Considering that they basically began as a joke back in 1984, with a limited-edition comic book intended to spoof superhero trends at the time, the Teenage Mutant Ninja Turtles have been around for a long, long time. Too long to be killed off by something merely half-bad, like this basically brainless but intermittently adrenalizing, mostly-just-for-kids reboot.

After a 10-year Saturday-morning cartoon series, a handful of feature-length spinoffs and a Nickelodeon animated series, producer Michael “Transformers” Bay has gotten hold of the turtles. And it shows, both in this film’s over-reliance on super-pumped CGI action scenes and in its appreciation of Megan Fox’s backside — presented for gratuitous ogling at one point during a high-speed chase. Fox plays reporter April O’Neill, hoping to break into the hard news big-time by getting the scoop on the Foot Clan, an intimidating criminal organization (despite its entirely unintimidating name) that has been terrorizing New York.
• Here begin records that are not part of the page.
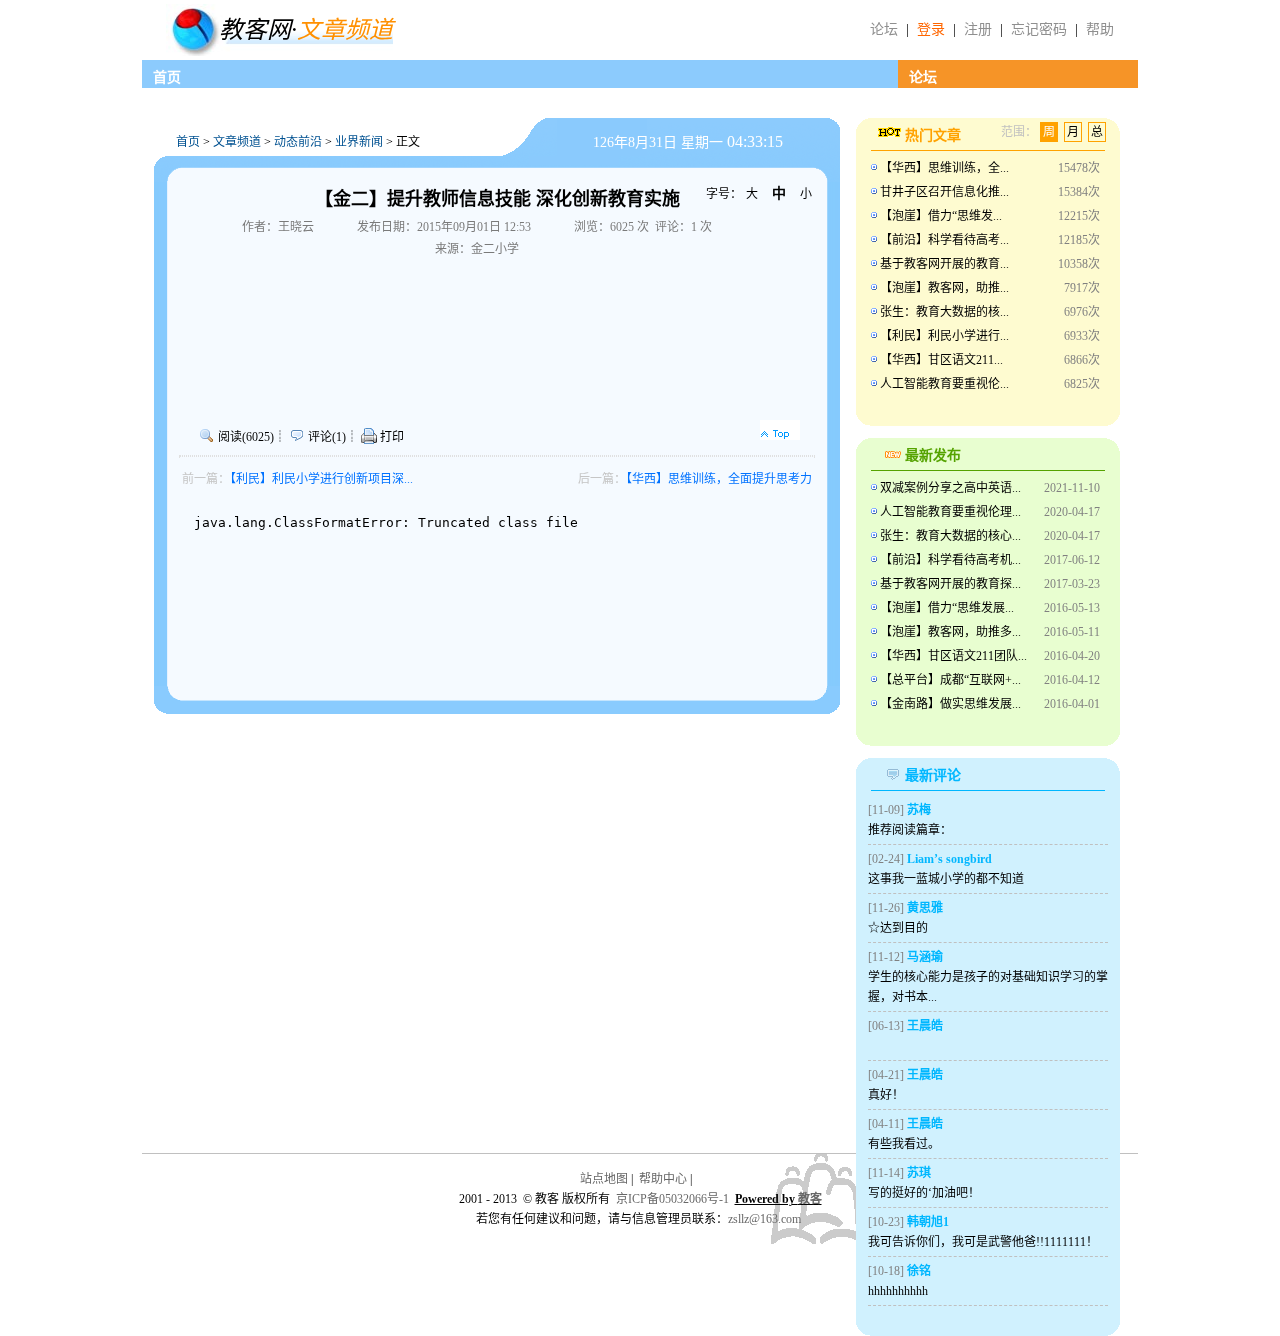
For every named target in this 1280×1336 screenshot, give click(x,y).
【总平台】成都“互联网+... (950, 680)
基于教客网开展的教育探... (950, 584)
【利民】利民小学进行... (944, 336)
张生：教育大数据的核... (944, 312)
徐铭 (919, 1271)
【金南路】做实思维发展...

She gets more of a scoop than she hoped for, however, when she witnesses Foot Clan being trounced by a quartet of 6-foot-tall ninja-skilled turtles who are as handy with one-liners as they are with bow staffs and nunchakus. And her story status rises when she realizes Leonardo (moves by Pete Ploszek, voice by Johnny Knoxville), Donatello (Jeremy Howard), Michelangelo (Noel Fisher) and Raphael (Alan Ritchson) were once her childhood pets. And that she is responsible for releasing the future heroes and their ninja-master-to-be, Splinter (Tony Shalhoub), into the New York sewer system after the Foot Clan burned down the lab where her murdered scientist father, along with billionaire industrialist Eric Sacks (William Fichtner, looking appropriately villainous), had been injecting them with ultra-powerful mutato-juice.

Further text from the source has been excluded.